Ex-police station hit by bomb attack could be turned into flats

A pipe bomb was thrown at the building in 1881, causing some damage and waking the local constables.

Ex-police station hit by bomb attack could be turned into flats Google 2020

Midlothian Council has submitted plans to turn a former police station that was targeted by bombers in the 19th century into flats.

The local authority has submitted plans to its own officers for the former police building on Church Street, Loanhead.

They outline a plan to create a reception at the front of the building area and seven studio flats within the two-storey main body of the property.

Loanhead Police Station was one of a number of bases closed by Police Scotland following a review three years ago.

Policing in Loanhead had an explosive history dating back to the 19th century, when the old station was targeted by bombers as part of what was described as the world’s first organised terrorist campaign.

A series of bombings in 1881 were carried out by a small group led by Jeremiah Rossa, who had broken away from the Irish Republic Brotherhood after the abortive rising in Ireland in the 1860s and believed targeted attacks on mainland Britain were the way ahead for his cause.

On Saturday, June 12, 1881, Loanhead Police Station was the target.

A pipe bomb was thrown at the building, causing some damage and waking the local constables, although no one was injured.

The attack was linked to members of Rossa’s group, with no explanation offered; however, Loanhead had, at that time, become a  gathering spot on Saturday nights for local miners, many of whom were Irish.

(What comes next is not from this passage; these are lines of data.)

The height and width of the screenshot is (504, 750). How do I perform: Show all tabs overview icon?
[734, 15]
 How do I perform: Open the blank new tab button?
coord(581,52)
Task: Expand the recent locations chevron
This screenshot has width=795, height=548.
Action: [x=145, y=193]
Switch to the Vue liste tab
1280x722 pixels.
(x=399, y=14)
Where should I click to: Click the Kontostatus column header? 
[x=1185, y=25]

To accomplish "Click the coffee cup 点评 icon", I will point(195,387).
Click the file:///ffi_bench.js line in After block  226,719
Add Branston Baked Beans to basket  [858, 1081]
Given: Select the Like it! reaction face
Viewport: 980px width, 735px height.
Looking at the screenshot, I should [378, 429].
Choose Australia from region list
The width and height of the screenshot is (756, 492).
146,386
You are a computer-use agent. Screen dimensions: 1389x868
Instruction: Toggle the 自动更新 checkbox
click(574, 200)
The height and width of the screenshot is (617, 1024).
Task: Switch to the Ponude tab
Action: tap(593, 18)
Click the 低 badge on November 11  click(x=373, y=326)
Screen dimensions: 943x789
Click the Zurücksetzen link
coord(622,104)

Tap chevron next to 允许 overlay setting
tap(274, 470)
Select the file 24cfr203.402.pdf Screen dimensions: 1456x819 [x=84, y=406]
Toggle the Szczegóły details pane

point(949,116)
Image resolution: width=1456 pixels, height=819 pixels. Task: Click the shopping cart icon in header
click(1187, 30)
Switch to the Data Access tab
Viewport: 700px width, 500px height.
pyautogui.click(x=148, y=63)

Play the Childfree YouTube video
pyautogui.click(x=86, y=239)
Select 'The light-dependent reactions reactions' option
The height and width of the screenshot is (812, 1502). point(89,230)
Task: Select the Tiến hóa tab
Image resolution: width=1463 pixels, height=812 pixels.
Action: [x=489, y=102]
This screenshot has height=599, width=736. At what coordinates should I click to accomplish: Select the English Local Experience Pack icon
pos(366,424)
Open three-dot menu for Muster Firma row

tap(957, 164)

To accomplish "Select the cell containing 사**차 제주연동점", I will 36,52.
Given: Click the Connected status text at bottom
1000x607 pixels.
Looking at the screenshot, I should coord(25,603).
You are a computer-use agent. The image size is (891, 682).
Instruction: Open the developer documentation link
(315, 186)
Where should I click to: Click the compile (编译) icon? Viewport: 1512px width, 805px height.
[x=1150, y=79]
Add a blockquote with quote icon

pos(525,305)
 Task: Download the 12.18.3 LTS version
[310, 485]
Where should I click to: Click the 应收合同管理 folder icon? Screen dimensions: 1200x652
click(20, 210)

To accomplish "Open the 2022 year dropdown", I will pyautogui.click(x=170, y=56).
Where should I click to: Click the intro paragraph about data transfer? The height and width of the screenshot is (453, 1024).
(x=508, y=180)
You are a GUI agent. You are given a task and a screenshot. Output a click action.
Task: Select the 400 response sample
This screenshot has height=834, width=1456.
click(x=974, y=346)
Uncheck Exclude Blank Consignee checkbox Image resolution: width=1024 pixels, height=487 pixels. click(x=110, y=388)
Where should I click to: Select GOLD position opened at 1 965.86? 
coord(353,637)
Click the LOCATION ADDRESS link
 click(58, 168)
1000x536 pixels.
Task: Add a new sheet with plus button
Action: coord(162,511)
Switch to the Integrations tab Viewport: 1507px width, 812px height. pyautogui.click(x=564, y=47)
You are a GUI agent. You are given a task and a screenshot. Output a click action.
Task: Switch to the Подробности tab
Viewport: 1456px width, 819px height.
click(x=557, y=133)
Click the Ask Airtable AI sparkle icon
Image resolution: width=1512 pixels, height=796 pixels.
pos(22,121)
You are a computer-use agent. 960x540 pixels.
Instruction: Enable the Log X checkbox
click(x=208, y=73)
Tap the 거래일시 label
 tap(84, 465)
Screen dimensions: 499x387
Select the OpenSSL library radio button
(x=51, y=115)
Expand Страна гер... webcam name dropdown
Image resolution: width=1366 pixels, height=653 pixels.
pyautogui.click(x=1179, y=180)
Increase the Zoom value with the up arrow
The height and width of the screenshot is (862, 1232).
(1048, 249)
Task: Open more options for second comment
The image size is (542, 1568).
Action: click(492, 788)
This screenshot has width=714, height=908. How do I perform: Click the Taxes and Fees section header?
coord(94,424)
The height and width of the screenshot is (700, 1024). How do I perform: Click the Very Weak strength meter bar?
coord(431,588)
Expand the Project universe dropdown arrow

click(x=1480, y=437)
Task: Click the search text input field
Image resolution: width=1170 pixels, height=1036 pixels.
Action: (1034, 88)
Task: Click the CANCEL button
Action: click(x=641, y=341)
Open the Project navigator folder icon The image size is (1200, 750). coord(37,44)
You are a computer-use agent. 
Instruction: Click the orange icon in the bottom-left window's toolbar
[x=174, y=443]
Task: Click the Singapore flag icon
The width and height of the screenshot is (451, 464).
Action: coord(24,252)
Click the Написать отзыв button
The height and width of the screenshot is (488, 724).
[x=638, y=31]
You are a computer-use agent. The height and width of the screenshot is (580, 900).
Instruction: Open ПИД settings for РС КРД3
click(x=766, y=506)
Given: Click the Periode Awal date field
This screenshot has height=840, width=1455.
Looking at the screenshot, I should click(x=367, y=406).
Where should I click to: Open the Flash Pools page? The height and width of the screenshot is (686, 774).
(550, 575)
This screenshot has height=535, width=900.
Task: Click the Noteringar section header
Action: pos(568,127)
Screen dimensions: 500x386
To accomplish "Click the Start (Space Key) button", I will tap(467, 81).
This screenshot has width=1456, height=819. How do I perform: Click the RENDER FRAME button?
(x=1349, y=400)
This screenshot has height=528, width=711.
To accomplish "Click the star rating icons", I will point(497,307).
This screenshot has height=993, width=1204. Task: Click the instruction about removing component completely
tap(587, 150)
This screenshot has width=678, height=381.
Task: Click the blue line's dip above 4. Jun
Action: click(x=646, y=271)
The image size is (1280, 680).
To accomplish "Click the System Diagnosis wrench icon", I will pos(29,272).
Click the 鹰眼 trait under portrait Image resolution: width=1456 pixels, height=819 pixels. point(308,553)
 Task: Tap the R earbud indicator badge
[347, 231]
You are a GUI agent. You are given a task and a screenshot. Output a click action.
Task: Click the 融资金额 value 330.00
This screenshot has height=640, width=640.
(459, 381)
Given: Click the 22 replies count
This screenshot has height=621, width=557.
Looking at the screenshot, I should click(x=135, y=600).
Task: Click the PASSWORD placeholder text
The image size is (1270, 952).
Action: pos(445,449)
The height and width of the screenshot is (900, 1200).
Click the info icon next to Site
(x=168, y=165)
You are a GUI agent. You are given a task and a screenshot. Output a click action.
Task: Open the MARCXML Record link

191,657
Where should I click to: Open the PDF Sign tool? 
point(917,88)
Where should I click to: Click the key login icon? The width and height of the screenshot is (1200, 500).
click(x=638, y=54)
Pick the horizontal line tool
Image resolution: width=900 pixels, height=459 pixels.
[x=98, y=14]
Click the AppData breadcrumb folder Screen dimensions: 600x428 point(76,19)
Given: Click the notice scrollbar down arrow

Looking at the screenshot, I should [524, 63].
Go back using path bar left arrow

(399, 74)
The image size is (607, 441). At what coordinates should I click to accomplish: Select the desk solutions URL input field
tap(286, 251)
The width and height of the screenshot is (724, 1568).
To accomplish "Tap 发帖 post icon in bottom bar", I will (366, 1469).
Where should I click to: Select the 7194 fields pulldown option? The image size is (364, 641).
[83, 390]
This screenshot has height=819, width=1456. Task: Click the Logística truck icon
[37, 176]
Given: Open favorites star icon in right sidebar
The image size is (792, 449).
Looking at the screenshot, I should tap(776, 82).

It was reported at the time that a number of Irish miners had been locked in the cells on the night in question after what had become regular disturbances, and friends appeared to have tried unsuccessfully to help them escape and take revenge on the local police officers.

The arrested men were removed to Joppa Police Station following the explosion and later appeared in court, where they received sentences of up to 30 days hard labour for breach of the peace offences.